There was a Moen kitchen faucet a few years back that did the same thing. Handle too heavy. I ran hot water for about 5 min to loosen up some of the grease which helped a little, and told th HO if it doesn't get better over time lemme know and I'll replace it.


----------



## TheMaster (Jun 12, 2009)

Cal said:


> No it won't work . Price Pfister was (is) the cheaper line of Delta .


WTF are you talking about. :laughing: I think you meant to say peerless is the cheaper line of delta.


----------



## Redwood (Sep 8, 2008)

Thats the exact reason why I don't care much for Kohler...:whistling2:
Every time they make a new product they reinvent the wheel making all new parts for it.
Everything is proprietary and there are so many parts that a distributor would go broke trying to stock only one or two of each...
Then Kohler has this minimum order quantity for their distributors so if you ordered through them you'd have to wait until they have enough for an order.
Most will help you get the part number and tell you to buy it from Kohler On-Line because you'll get it faster.
Then you order it On-Line from Kohler and it's Out Of Stock, Back Ordered, Estimated Delivery 3-Weeks.
Damn they can't even stock it themselves!:laughing:

Now the good part...

I call the customer to tell them the news...

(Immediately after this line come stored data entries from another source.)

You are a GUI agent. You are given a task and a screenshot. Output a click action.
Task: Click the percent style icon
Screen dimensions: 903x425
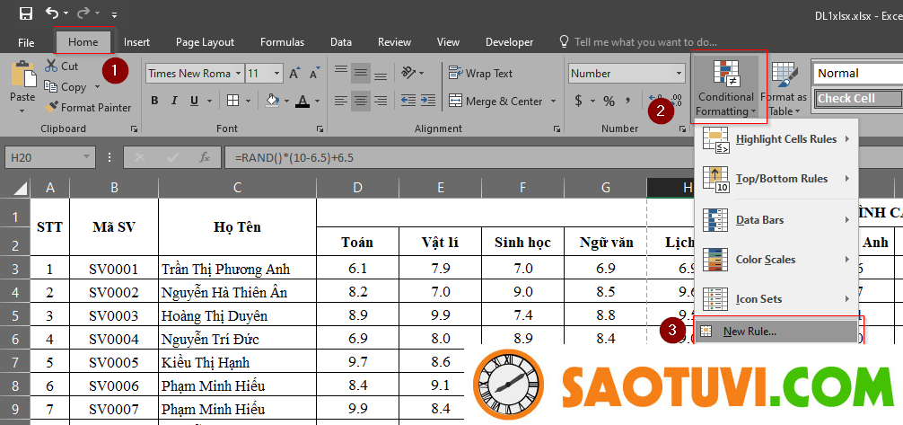[609, 101]
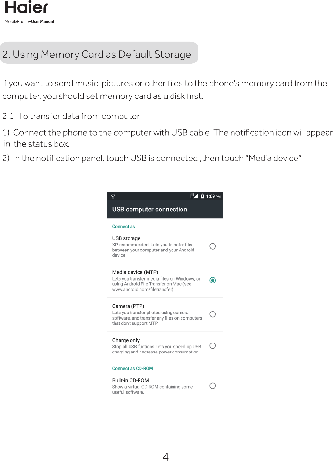
Task: Click the Camera (PTP) option label
Action: coord(128,306)
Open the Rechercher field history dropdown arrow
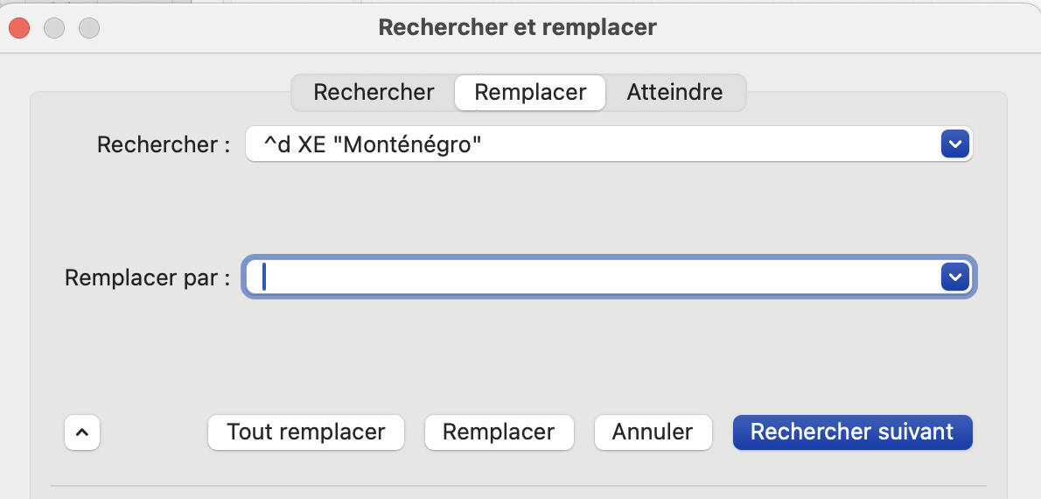 [x=954, y=144]
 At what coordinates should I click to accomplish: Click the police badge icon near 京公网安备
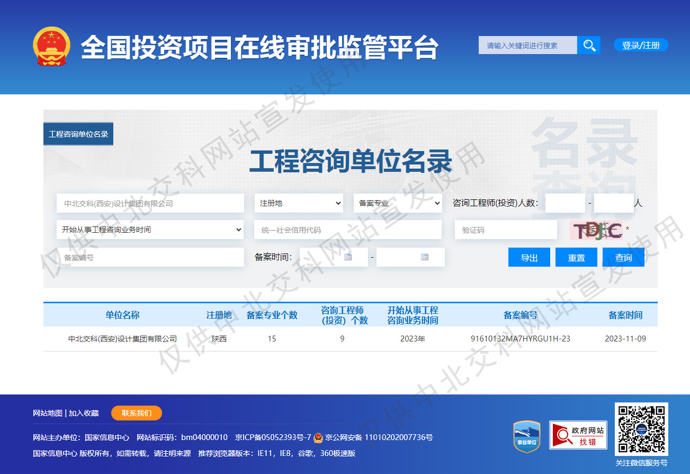click(318, 438)
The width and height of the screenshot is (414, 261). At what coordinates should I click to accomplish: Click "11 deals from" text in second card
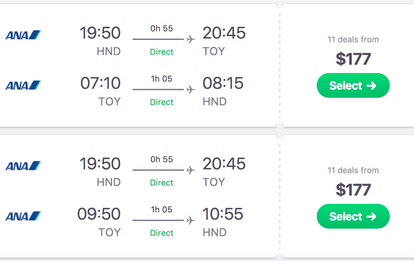(x=353, y=170)
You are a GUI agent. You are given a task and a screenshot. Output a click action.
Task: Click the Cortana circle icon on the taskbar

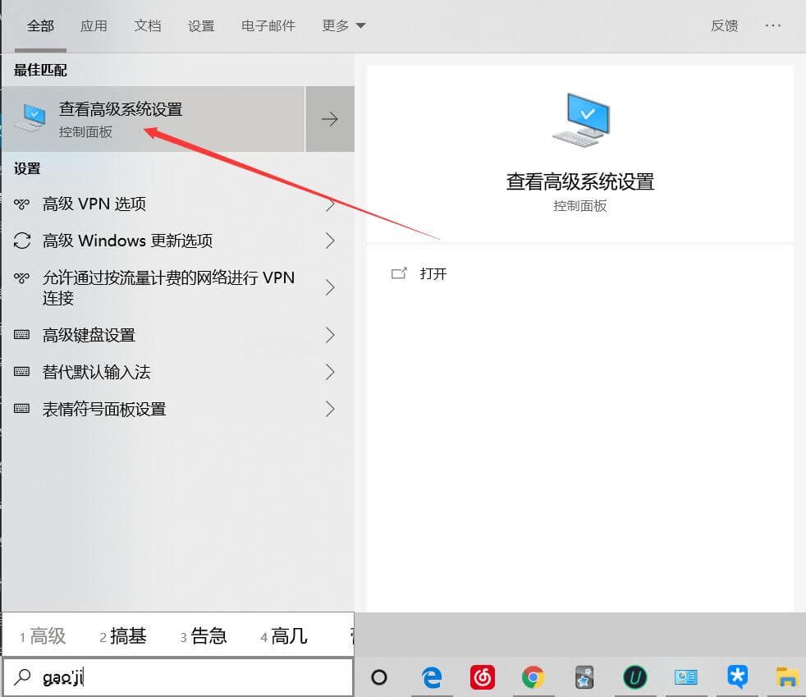pyautogui.click(x=378, y=677)
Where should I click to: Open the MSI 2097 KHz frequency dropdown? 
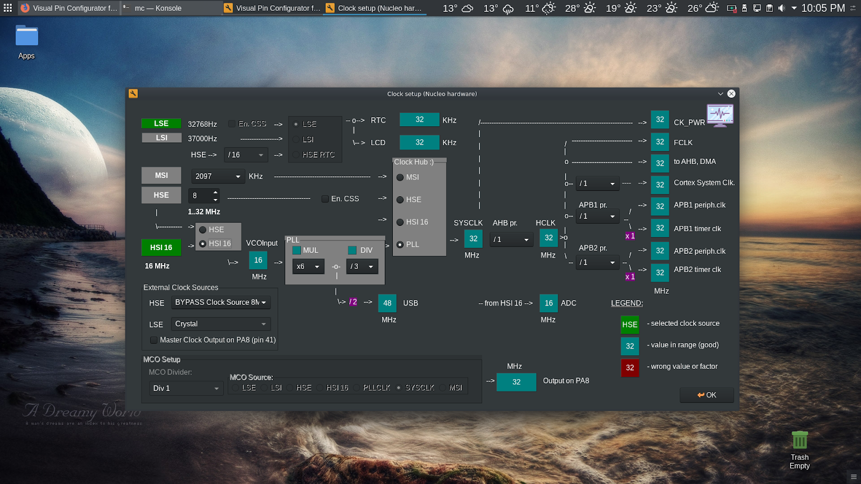coord(218,176)
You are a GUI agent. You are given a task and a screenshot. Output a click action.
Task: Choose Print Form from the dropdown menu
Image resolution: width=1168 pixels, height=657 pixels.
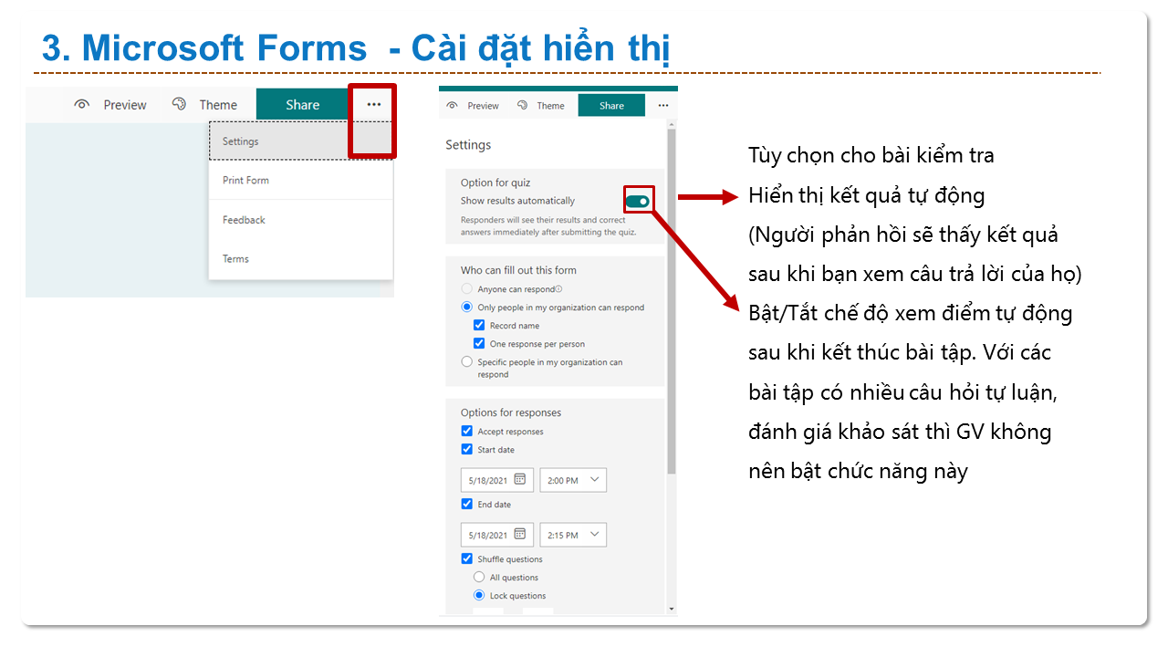click(246, 180)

That proprietary fill valve/flush valve for their only toilet in the house won't be in for a month because it's back ordered 3-weeks and they only offer "Free" shipping with no option for next day even if I pay extra and the proprietary part is only $462.20 my cost! :laughing:

I can install a nice brand new Toto Drake II for a lot less money and you'll have a toilet that flushes better than that Rube Goldberg POS that you have now...












Cal said:


> No it won't work . Price Pfister was (is) the cheaper line of Delta .


Ummm Maybe you are thinking Peerless? :yes:


----------



## Redwood (Sep 8, 2008)

When I think of Kohler...

Rube Goldberg always comes to mind...:laughing:


----------



## jc60618 (Jan 24, 2010)

I have installed Gerber single handle tub/ shower valves that did the same thing. You would turn the water on and the weight of the handle would close it.


----------



## grandpa (Jul 13, 2008)

On the subject of faucets, has it sunk in on everyone yet that PP, Delta, and Moen are now producing only California compliant low lead models on virtually all their kitchen and lav faucets? Do you love the long plastic supply lines?

American Standard and Globe Union ( maker of Pegasus, Glacier Bay, Gerber, etc) both seem to have chosen to use the low lead brass and continue to use "conventional" design ( some kind of 1/2" male shank).


----------



## younger-plumber (Sep 12, 2008)

what is b&d?


----------



## SlickRick (Sep 3, 2009)

Is that your X-Girlfriend biting the dust?


----------



## Cal (Jun 17, 2008)

TheMaster said:


> WTF are you talking about. :laughing: I think you meant to say peerless is the cheaper line of delta.


yep,,, that's true ,, i did mean peerless . oops


----------



## Miguel (Aug 10, 2009)

younger-plumber said:


> what is b&d?


Black & Decker


----------